From Pine View Farm

More Driving Adventures 2

Yesterday, as I was coming to a stop at a light, I saw her in my rearview mirror–she was flicking ashes from her cigarette out the window with one hand and holding a cell phone to her ear with the other.

I don’t know what she was driving with, but, whatever it was, it was not connected to her brain.

Back when cell phones were new (and were called “car phones”), I was at 29th and Market in Philadelphia waiting to cross to 30th Street Station to catch my train home. I saw this guy come around the turn from Market to 29th. He was eating a hamburger with one hand and holding a car phone with another. I think I knew what he was driving with: the head with no brains.

And I see this type of stuff a lot. I have been in two near-collisions with cell phone users (both men) who did not notice that the road was going around a curve and they were not. I’ve curtailed my own cell phone use when I’m driving–I will answer calls from my son and my brother, and that’s about it. And, if it looks like a long call, I pull off the road.

New Jersey, where I work, has outlawed hand-held cell phones for drivers. You can’t tell it from the drivers on the road.

One behavior I see frequently seems to be a predominantly female behavior. I see it leaving work, leaving the mall, leaving the market. Women get in their cars and stick phones in their ears before they have even gotten the key in the ignition. They seem to view their cars as phone booths from which to conduct their lives. Don’t they have lives that aren’t inside that gadget?

Men seem to be more likely to use headsets. I see many men (and some women) driving down the road with headsets ready, even though they may not be talking at the time. And the fancier the headset, the more men seem to fall for them. I think some men like dressing up like Jet Jackson, Space Commando.

In a way, I can understand–not approve, but understand–sales persons, consultants, lawyers, real estate agents, and the like, whose time definitely is money, letting themselves be sucked into the cell phone jungle. What a great way to rack up billable hours or turn suspects into prospects–turning your driving time, which used to be downtime, into income.

Oh, yeah, and these wireless headsets. People walking around with blinking light things stuck in their ears. Shades of the Matrix. They are turning themselves into R2D2, but without the intelligence level. I saw a fellow yesterday who couldn’t take the darn thing off his ear long enough to have breakfast with his wife. Then, again, he and his wife did look like they had been married a long time, so maybe he didn’t want to listen to her any more.

But I like my life. It’s not much, but it’s the only one I have, and I wish these people would hang the heck up and look where they are going.

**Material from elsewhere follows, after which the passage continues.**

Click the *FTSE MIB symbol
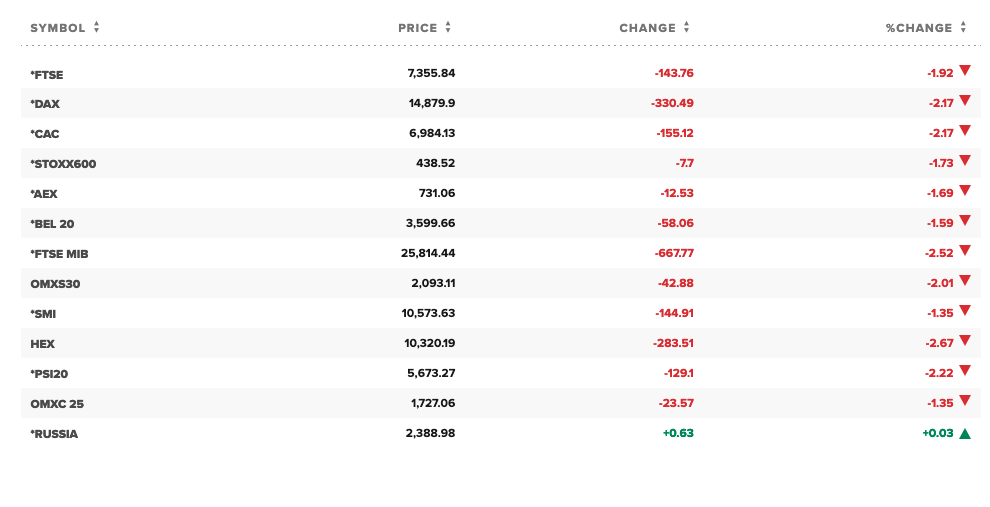The height and width of the screenshot is (507, 990). point(59,254)
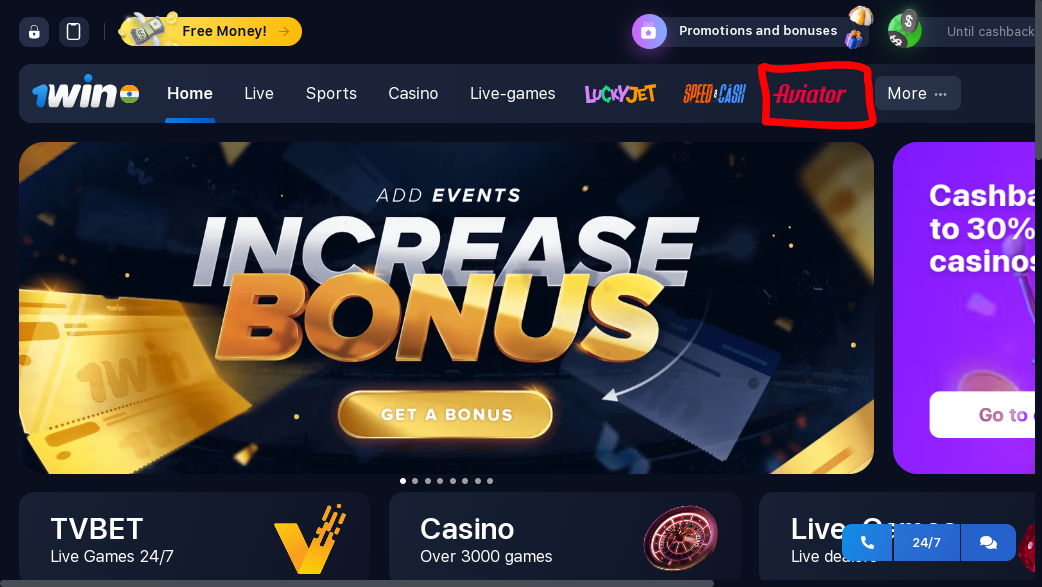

Oh, yeah. Get your bumper sticker here. All it costs is two first class stamps.

Share

2 comments

  1. Opie

    September 7, 2005 at 7:04 pm

    I was sitting outdoors at a coffee shop with a friend a few weeks ago when three college-age girls sat down at the next table. They appeared to me to be out for a coffee and a little chat. After about 5 minutes, one of them pulled out a cell phone and called someone! I started thinking: if the person she was talking to had joined the group for coffee, who would she call then? It’s like wherever people are these days, they want to be somewhere else, so they call there. I’d rather be satisfied with where I’m at.

     
  2. Frank

    September 8, 2005 at 8:50 pm

    It does seem that persons are unable to be alone with themselves or with their friends any more.

    I wonder what they are so afraid of?